Cuando todo quedó en quietud y el polvo que flotaba en el aire se hubo disipado, el valle, bajo la luz de la luna, parecía, de tan plácido, una estampa de Navidad, y era como si los chinos no hubieran existido jamás. El hombre que los había hecho desaparecer dio la vuelta y se puso en marcha; de camino al CBA iba cantando:

Aquella noche la luna resplandecía en el cielo,

aunque hacía un frío riguroso y gélido,

cuando apareció un pobre hombre,

que recogía leña para calentarse durante el invierno.

DIECISIETE

De todas las cosas admirables, ninguna lo es tanto como el hombre.

Sófocles

Hacía un frío cortante. Swift se despertó y vio que Jack le tapaba la boca con su mano enguantada. Estaba todo muy oscuro y apenas le veía la cara, sólo notaba su aliento cálido, que olía todavía a whisky, cuando le susurró:

– Tenemos compañía.

Swift se incorporó bruscamente y por poco le dio un coscorrón a Mac o a Jameson, no sabía a cuál de los dos; conteniendo la respiración, escuchó con mucha atención.

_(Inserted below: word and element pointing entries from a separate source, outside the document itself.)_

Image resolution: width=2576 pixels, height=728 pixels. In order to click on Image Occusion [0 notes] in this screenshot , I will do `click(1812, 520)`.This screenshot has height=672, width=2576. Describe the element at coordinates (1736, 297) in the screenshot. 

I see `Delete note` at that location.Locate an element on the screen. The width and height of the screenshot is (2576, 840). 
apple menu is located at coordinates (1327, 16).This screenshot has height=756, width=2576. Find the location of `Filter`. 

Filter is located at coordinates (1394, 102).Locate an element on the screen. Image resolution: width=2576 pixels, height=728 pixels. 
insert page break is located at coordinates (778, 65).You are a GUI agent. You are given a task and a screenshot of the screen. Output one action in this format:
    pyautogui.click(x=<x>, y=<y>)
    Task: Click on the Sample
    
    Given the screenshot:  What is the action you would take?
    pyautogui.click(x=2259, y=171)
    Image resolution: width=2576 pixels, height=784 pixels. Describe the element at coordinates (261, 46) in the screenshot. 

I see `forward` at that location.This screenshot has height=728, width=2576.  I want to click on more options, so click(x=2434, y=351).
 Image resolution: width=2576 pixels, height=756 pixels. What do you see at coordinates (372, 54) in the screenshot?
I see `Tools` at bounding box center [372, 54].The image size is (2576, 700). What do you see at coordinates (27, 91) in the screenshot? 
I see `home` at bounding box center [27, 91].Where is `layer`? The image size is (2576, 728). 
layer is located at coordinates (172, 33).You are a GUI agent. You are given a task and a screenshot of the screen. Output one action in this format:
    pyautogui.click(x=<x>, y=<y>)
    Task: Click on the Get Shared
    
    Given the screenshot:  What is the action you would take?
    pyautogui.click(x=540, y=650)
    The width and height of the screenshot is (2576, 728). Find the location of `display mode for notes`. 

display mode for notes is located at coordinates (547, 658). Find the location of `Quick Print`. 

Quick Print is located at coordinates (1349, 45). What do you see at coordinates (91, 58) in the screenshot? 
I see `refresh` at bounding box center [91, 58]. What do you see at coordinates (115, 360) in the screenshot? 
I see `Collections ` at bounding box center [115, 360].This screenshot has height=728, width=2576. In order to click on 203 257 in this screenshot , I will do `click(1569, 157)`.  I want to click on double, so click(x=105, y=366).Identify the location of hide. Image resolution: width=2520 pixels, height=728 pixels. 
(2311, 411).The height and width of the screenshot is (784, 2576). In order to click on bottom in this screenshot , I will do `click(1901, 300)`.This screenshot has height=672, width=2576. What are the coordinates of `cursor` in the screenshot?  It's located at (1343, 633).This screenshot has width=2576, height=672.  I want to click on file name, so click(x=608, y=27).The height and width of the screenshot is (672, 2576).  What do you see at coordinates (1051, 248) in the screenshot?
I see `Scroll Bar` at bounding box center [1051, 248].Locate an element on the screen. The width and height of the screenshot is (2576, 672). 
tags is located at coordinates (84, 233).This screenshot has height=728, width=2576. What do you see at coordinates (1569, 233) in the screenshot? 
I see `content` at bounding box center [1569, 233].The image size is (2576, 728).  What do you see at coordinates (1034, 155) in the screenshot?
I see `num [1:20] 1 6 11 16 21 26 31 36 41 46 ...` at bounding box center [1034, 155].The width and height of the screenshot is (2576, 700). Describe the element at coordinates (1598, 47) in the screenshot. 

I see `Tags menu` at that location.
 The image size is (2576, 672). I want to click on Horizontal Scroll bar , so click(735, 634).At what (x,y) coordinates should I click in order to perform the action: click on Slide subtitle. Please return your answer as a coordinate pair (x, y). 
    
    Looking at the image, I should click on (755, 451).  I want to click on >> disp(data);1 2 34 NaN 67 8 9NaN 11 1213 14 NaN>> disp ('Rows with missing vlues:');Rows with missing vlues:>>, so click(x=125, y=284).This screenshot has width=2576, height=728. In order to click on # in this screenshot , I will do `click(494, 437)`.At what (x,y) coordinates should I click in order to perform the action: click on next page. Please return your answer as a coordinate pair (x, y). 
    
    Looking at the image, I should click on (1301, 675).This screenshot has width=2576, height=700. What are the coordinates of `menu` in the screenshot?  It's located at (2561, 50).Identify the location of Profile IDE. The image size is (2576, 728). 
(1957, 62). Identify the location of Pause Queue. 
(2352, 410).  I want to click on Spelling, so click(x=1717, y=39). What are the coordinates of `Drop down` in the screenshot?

Había cesado de nevar. Hasta el viento había amainado. Fuera de la tienda la fuerte helada nocturna del Himalaya había provocado que la nieve se congelara. Oyó que ésta crujía bajo las pisadas del visitante que se paseaba por el campamento I.

– ¿Será alguien del CBA? -susurró, esperanzada.

– Está demasiado lejos y es demasiado peligroso -dijo Jack-. Sería suicida intentar subir hasta aquí de noche.

– ¿Serán, entonces, los chinos aquellos?

– Lo tendrían igual de crudo. Están demasiado lejos. No, no es ninguna persona.

Jameson había encontrado la pistola e intentaba cargarla con una jeringa. Los pasos se oían ahora más cerca de la tienda.

– Coge el rifle -le dijo Jack-. Aún está cargado.

– Demasiado potente. ¿Podéis tú y Mac ocuparos de sostener las linternas? Si no acierto a la primera, se acabó. Tengo que dar en el blanco…

Jameson se quedó callado para escuchar un ruido de un ser que husmeaba fuerte el aire de la noche fría en el exterior de la tienda.

– Huele el estofado -susurró Swift-. Huele el estofado de ternera.

– Conque gourmet, ¿eh? -comentó Jameson-. Esto habla en favor de él. -Metió la jeringa en el cañón de la pistola y cerró la recámara-. Listos.

Se oyó cómo daban un golpe en la pared de la tienda, que se combó cuando un cuerpo inmenso se apoyó en ella. A Swift dejó de latirle el corazón en el momento en que le llegó un fuerte hedor a animal.

La criatura volvió a golpear la pared, sólo que esta vez el ruido fue acompañado de un estruendo de latas que caían y entrechocaban. Había encontrado lo que andaba buscando: los restos del estofado de ternera.

Con el frío que tenía, Swift hubiera jurado que era imposible tiritar de miedo, pero se le había puesto la carne de gallina, como si su piel hubiera sido la primera en reconocer algo que sus oídos y su cabeza tardarían en comprender. Allí fuera había un animal enorme de verdad.

– Será mejor que salga yo primero -dijo Mac, que tragó saliva ruidosamente aunque no se movió.

Aquel ruido fuerte de algo que rasgaba la lona le dejó paralizado. Era el ruido inconfundible de unas garras. La criatura estaba desgarrando la pared trasera de la tienda, la que estaba detrás de Swift, con unas garras más afiladas que una navaja. Ella evocó la descripción de los yetis que había hecho el sirdar, pero no recordaba que hubiera mencionado para nada que tuvieran garras afiladas. ¿Era posible que unos antropoides superiores pudieran tener uñas largas y afiladas? A juzgar por lo que había comentado Hurké Gurung, eran tan agresivos que no les faltaba nada para atacar con eficacia.